◆ Lesetext ◆
>>>>

Naja, für den Normalanwender sollte es ausreichend genug sein.
Und wer professionell arbeiten will, kann doch auch ruhig professionell Geld ausgeben. 
Professionell arbeiten nur die wenigsten zum Vergnügen..... sondern verdienen mit ihrer Arbeit auch Geld..... und schon können sie ihre professionelle Software von den Steuern absetzen (es sei denn sie arbeiten schwarz  ).


----------



## sheepdog (21. Februar 2007)

Ich habe nun den Auditrieber neu installiert allerdings hat sich nichts geändert, hättet ihr noch andere Ideen?


----------



## DonDeyv (26. Februar 2007)

<<<<

◆ Datensatzzeilen ◆
>>>>

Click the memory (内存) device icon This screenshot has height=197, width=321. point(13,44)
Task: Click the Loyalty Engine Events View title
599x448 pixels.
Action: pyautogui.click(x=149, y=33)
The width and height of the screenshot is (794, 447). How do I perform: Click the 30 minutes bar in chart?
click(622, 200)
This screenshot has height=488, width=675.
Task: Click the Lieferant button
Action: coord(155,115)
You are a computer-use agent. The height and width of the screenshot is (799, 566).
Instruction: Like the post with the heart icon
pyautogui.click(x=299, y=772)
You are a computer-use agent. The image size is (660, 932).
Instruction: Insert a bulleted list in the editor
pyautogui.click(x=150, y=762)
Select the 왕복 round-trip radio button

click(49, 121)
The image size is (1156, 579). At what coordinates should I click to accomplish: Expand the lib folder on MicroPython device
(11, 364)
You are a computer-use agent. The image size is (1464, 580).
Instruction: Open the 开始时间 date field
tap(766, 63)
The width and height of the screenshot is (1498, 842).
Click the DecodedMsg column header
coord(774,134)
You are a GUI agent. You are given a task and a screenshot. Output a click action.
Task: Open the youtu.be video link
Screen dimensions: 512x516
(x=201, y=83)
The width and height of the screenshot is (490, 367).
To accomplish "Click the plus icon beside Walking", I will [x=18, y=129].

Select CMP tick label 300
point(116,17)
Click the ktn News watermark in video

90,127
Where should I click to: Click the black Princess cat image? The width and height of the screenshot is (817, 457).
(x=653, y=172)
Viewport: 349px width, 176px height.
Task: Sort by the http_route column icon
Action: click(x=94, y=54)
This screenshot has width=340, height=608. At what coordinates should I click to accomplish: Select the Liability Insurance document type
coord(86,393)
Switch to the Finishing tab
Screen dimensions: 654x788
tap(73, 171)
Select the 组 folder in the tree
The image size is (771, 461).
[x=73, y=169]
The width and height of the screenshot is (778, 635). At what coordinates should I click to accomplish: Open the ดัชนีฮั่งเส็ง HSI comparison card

<<<<

◆ Deine Aufgabe ◆
Schreibe den Lesetext zum Problem mit dem Audiotreiber an der Stelle weiter, an der er endet. Die Datenzeilen stammen aus einer anderen Quelle als der Lesetext.

◆ Richtige Antwort ◆
Hallo erstmal  

Ich hab da mal ne Frage die irgendwie hiermit zu tun hat 

Bisher konnte ich bei Windows XP normal die Stereomix funktion benutzen, um z.b.  beim Windows Live Messenger, wenn ich das Mikro angemacht habe, man hören konnte, was für Musik ich höre (aus den Boxen kommt). Dazu musste ich nur bei den Audioeinstellungen etwas umstellen. Nun habe ich seit ein paar Wochen Windows Vista Ultimate OEM auf deutsch gekauft und kann irgendwie nicht herausfinden, wie ich das umstelle, dass ich auch hier diese Funktion nutzen kann. Wenn ich bei den Audioeinstellungen "stereomix" als audioeingang aktiviere, funktioniert es nicht.
Hat jemand eine Idee?

wäre dankbar!

GreetZ DonDeyv

ich häng mal einen Screen bei, wie es bei Vista aussieht mit den Einstellungen!


----------



## snipes (6. März 2007)

Hallo,
also ich hatte das gleiche Problem, meine Soundkarte ist "SoundMAX" und ich habe einfach den neuesten Treiber installiert, danach ging es.
MfG, snipes


----------



## sheepdog (12. März 2007)

beim neuesen Treiber bekomme ich immer eine Fehlermeldung, wie die nun genau lautet weis ich nun mal leider nicht mehr. Das Problem besteht aber weiterhin.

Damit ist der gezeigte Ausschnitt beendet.